Background: Mitochondria contribute to oxidative stress, a phenomenon implicated in ovarian carcinogenesis. We hypothesized that inherited variants in mitochondrial-related genes influence epithelial ovarian cancer (EOC) susceptibility. Methods: Through a multicenter study of 1,815 Caucasian EOC cases and 1,900 controls, we investigated associations between EOC risk and 128 single nucleotide polymorphisms (SNPs) from 22 genes/regions within the mitochondrial genome (mtDNA) and 2,839 nuclear-encoded SNPs localized to 138 genes involved in mitochondrial biogenesis (BIO, n = 35), steroid hormone metabolism (HOR, n = 13), and oxidative phosphorylation (OXP, n = 90) pathways. Unconditional logistic regression was used to estimate OR and 95% CI between genotype and case status. Overall significance of each gene and pathway was evaluated by using Fisher's method to combine SNP-level evidence. At the SNP level, we investigated whether lifetime ovulation, hormone replacement therapy (HRT), and cigarette smoking were confounders or modifiers of associations.
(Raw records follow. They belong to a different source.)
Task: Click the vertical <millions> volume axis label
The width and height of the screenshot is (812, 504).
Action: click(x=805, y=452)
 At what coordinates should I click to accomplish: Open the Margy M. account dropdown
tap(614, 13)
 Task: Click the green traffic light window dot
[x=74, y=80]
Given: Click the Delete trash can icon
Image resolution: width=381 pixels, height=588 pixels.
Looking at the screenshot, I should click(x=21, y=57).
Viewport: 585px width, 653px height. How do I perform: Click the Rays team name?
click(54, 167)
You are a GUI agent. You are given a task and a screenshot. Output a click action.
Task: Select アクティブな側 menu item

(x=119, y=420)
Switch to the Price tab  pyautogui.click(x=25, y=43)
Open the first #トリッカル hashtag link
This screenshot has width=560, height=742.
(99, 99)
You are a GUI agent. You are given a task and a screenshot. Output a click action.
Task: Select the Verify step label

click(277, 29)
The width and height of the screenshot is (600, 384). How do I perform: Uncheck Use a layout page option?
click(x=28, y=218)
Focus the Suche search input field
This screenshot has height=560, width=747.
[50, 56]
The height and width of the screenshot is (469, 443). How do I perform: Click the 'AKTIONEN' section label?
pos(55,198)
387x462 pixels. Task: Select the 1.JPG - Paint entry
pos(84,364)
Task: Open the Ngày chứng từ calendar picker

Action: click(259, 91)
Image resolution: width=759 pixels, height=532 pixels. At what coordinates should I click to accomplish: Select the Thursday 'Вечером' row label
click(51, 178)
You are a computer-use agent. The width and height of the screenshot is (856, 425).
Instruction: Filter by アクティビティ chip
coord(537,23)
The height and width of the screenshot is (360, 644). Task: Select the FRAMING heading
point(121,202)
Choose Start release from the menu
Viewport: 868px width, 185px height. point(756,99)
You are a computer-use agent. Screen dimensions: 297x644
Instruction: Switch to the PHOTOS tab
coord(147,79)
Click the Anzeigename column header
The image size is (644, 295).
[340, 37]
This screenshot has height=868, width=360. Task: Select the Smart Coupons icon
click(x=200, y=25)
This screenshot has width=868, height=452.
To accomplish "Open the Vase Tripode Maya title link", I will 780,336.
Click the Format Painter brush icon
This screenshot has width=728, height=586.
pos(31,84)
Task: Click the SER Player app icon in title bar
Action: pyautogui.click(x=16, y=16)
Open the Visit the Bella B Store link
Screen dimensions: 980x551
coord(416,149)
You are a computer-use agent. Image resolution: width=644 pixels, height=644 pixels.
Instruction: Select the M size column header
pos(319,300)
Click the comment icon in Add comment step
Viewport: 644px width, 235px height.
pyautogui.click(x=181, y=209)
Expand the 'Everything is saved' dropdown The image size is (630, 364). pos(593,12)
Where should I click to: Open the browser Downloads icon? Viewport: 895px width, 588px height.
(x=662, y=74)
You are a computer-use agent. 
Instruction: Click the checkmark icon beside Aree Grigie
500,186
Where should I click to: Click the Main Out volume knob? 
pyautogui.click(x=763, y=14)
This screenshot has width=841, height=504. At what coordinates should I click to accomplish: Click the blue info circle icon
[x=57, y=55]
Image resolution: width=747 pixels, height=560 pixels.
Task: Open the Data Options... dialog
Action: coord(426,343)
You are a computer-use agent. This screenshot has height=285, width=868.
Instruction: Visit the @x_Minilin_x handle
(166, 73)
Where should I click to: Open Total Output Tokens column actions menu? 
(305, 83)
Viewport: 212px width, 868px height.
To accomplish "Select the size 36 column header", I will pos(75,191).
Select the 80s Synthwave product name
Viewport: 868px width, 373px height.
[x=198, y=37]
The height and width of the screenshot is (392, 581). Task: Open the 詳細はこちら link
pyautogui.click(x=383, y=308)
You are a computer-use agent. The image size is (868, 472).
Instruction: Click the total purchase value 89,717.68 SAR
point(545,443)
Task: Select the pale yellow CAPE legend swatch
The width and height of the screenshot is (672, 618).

Results: Interindividual variation involving BIO was most strongly associated with EOC risk (empirical P = 0.050), especially for NRF1, MTERF, PPARGC1A, ESRRA, and CAMK2D. Several SNP-level associations strengthened after adjustment for nongenetic factors, particularly for MTERF. Statistical interactions with cigarette smoking and HRT use were observed with MTERF and CAMK2D SNPs, respectively. Overall variation within mtDNA, HOR, and OXP was not statistically significant (empirical P > 0.10). Conclusion: We provide novel evidence to suggest that variants in mitochondrial biogenesis genes may influence EOC susceptibility. Impact: A deeper understanding of the complex mechanisms implicated in mitochondrial biogenesis and oxidative stress may aid in developing strategies to reduce morbidity and mortality from EOC.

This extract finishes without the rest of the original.